First Round: Ask people to share different ideas. Each time someone makes a recommendation, another person replies with “That will never work because…” and provides a reason why the idea might fail.
Second Round: Repeat the same sequence.
This time, once someone poses an objection, someone else chimes in with a solution. People should respond using the “What if we try this…?” format.
The responses should help neutralize the whole objection, or part of it. The idea is to keep the group moving forward. Instead of getting stuck by a blocker, they use an amplifier to neutralize it.
“That’s not how we do things here.”
This exercise works exactly the same as the one above, just replace the blocker and amplifier.

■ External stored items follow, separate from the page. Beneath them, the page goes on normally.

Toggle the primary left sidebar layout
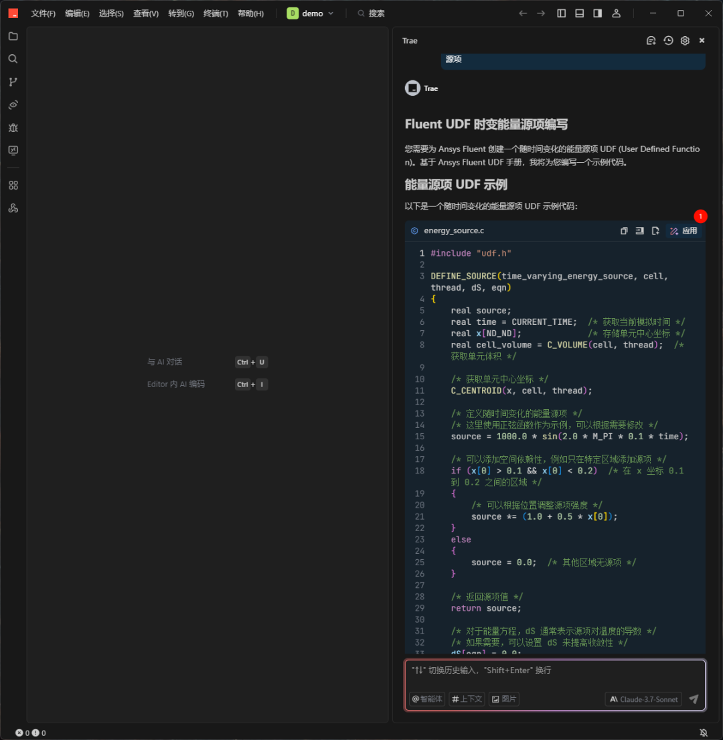 [562, 13]
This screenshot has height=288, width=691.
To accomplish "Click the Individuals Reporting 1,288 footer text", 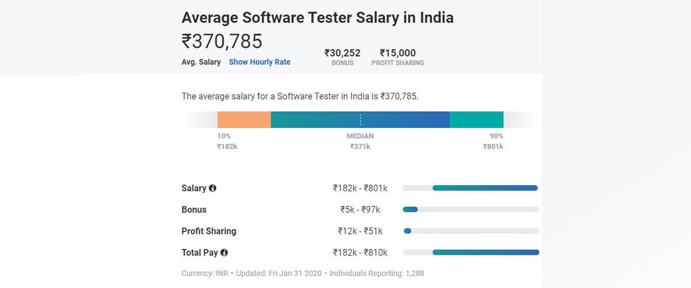I will click(x=377, y=273).
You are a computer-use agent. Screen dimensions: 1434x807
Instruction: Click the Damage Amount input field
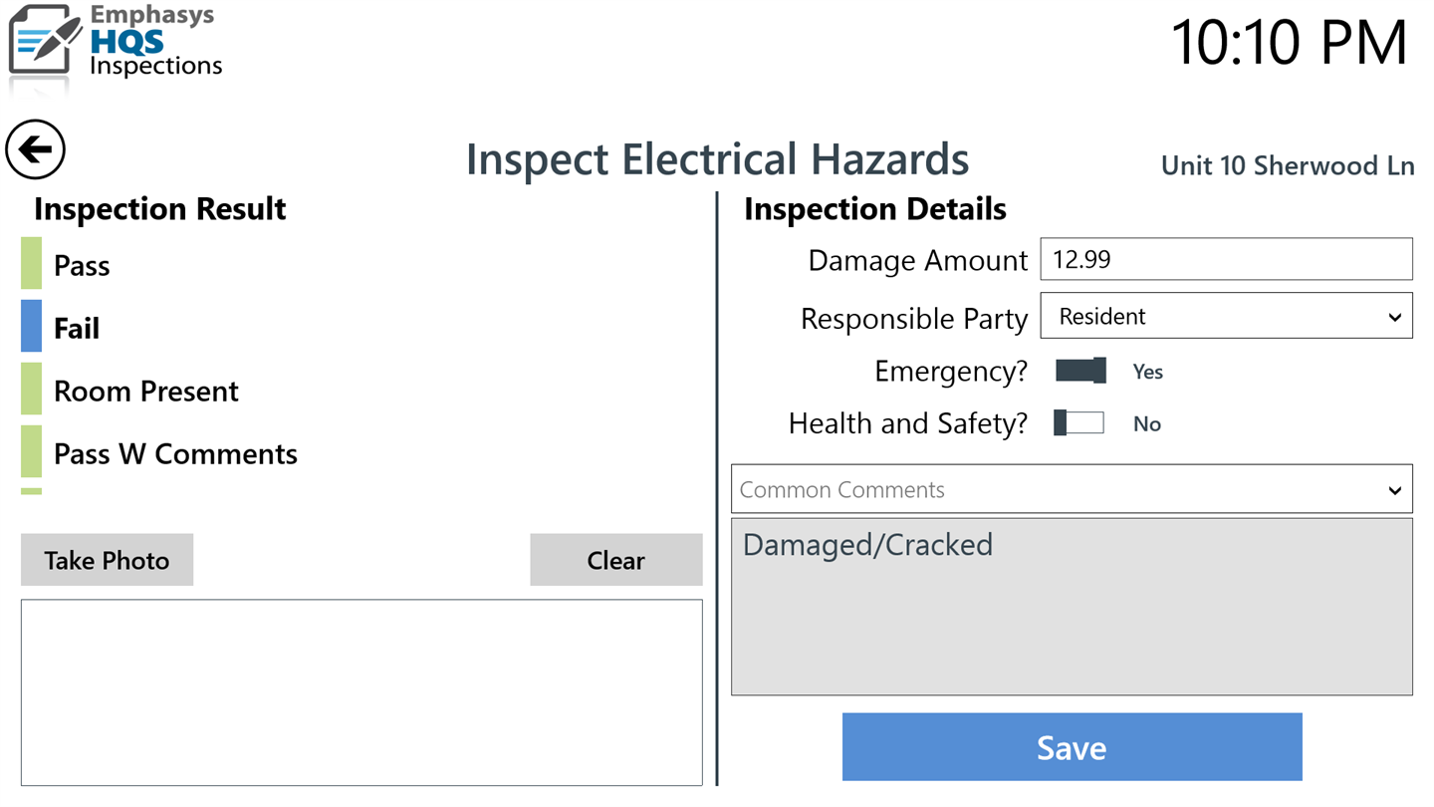[1226, 260]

In this case, the focus is on how traditions or cultural behaviors can get in the way of innovation. Encourage the team to challenge how they do things by exploring new possibilities
Organizations resist new approaches or ways of working before even trying them first. By asking, “What if we try this…?” we invite the team to experiment before jumping to conclusions.
From “No” to “Yes, and.”
Saying ‘no’ is the fastest way to block a brainstorming session.

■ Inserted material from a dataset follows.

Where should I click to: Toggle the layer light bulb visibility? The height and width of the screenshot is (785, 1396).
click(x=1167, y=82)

This protocol, developed by improv artists, uncovers what happens when we block new ideas by saying, “no.”
First round: Ask participants to brainstorm on a particular topic. After an idea is shared, any participant must respond “no” and suggest a different idea. Then someone else replies “no” and, once again, proposes an entirely different idea.
Second round: Repeat the same sequence but using “Yes, but…” The effect is the same. People dismiss others’ ideas but with a passive-aggressive approach.
The brainstorming gets stuck too.
Third round: Repeat the same sequence but using “Yes, and…” People should build on someone else’s ideas.
This last iteration unblocks creativity and generates more engaging and exciting conversations. People use other ideas as a springboard. The team collaborates and works together rather than blocks other people’s ideas.
“We don’t have resources for that.”
This exercise addresses a very frequent yet unnecessary blocker: the lack of budget.
I’ve never worked with a company that has all the money to do everything they want. The larger the budget, the more people want to do.
Money is always a limited resource. By rethinking our priorities, we can always make money available.
For this exercise to work, the team must address real issues. Ask them to bring up initiatives that they find interesting that lack funding.
After presenting the objection (“We don’t have resources for that…”) the team brainstorms. They must uncover new ways to fund an initiative or they can reallocate budgets to free money for the new idea.
This exercise can be applied to any resource, not just money, such as when a team needs more people to finish a project. The same principle applies: reallocate people to find support for a new project.
You can focus on one blocker/ amplifier or facilitate 2 or 3. It depends on the time available and how quickly the team gets it.
Reflect after each exercise. How do words affect our mindsets? What’s the role that mindsets play in everyday collaboration?
Discuss the mental shift when teams use amplifiers instead of blockers. What’s the impact? How do amplifiers help unblock communication and solve problems?
I usually start with the “Yes, and” exercise and then facilitate “That will never work…” and “We don’t have resources for that” in that order.